The point-and-click approach of the BT-8 analysis software PF is continued. All operations from peak fitting, automatic assignment of phase specific (hkl) for each wavelength and the respective calculation of diffraction elastic constants (DEC) to the calculation of stresses and principal axis transformations require minimal user input. Measurements under applied stresses using both Octo-Strain and the shear device are pre-processed by matching time-stamped DIC strain data to the diffraction data. Unloading cycles can be detected automatically for use as reference d-spacings. Up to three phase can be included in the calculation of the bulk elastic constants, and each can be supplied with its own orientation distribution function (ODF). ODFs are also used for the calculation of DECs.
Pole figure or equivalent data can be produced for all available meta-data such as height, width, integrated intensity for each peak, total counts, background, and so on.

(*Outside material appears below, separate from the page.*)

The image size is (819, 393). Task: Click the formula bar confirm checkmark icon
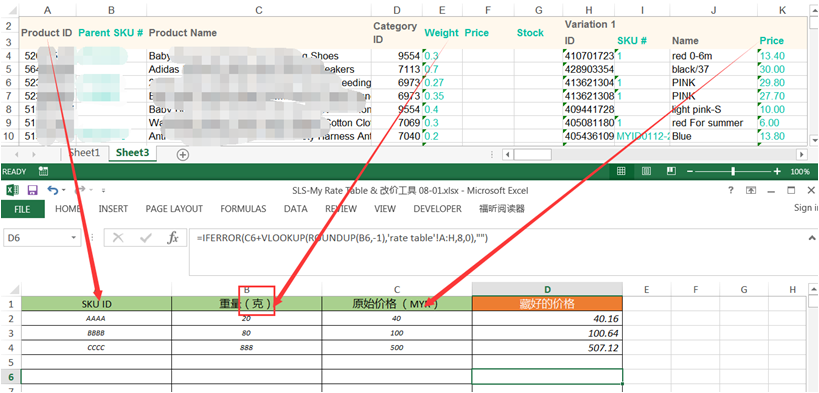pos(145,238)
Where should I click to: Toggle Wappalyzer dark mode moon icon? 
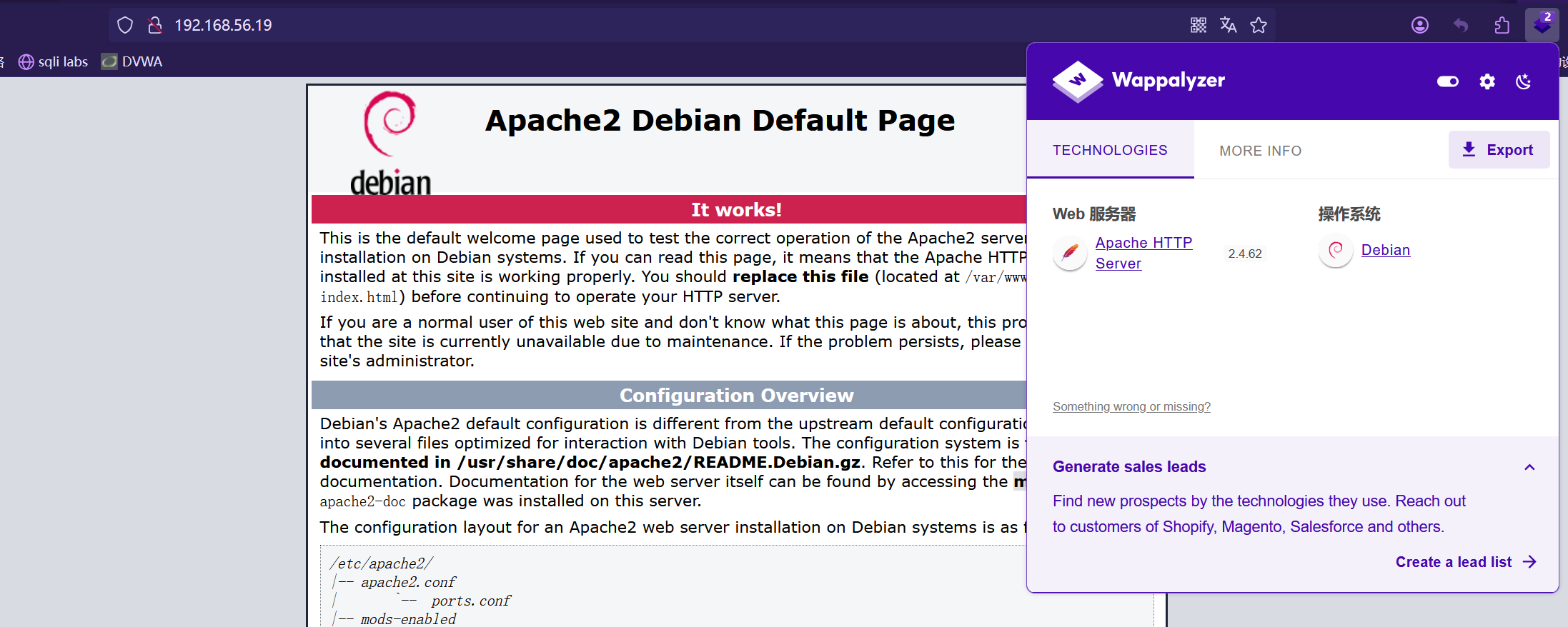pos(1524,81)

Pole figures and ODFs can be visualized using PFplot which also includes options for symmetry operations, filtering and noise reduction, and pole figure rotation.
Pole figure operations and visualizations using PFplot. Top: as obtained from EBSD data. Middle: corrected for w-rotation. Bottom: rotation into a new reference frame.
For the large BT8 area detector pole figure rotation corrections may become necessary if pole figures are measured for multiple (hkl) simultaneously. In such a measurement only one peak (hkl) can be measured in the symmetric position (w=q). Pole figures of neighboring peaks will be distorted depending on their angular distance to the symmetric position. Such distortions should be corrected prior to the calculations of the orientation distribution function. The correction can be done automatically in the PF software.
IsoDEC combines a wide range of elasticity calculations in one package. Diffraction elastic constants (DEC) can be calculated for all major grain-matrix interaction models (Kröner, inverse Kröner, Reuss, Hill, Geometric Average, and more) and using the orientation distribution function (ODF). Bulk elastic constants calculation is performed for up to three phase constituents using any model sensitive to grain-matrix interaction. EBSD data can be used for DEC calculation by finding all grains oriented for diffraction and their respective neighbor grains. The neighbor grains are used to estimate the local matrix constants. This option is available for the Kröner and inverse Kröner model.
IsoDEC can fit single crystal elastic constants to measured DEC for any crystal symmetry. This type of functionality is of interest for a wide variety of materials where single crystal constants are of interest but large single crystals are unavailable. Input data are the slopes of (hkl) specific strains as a (linear) function of applied uniaxial stress.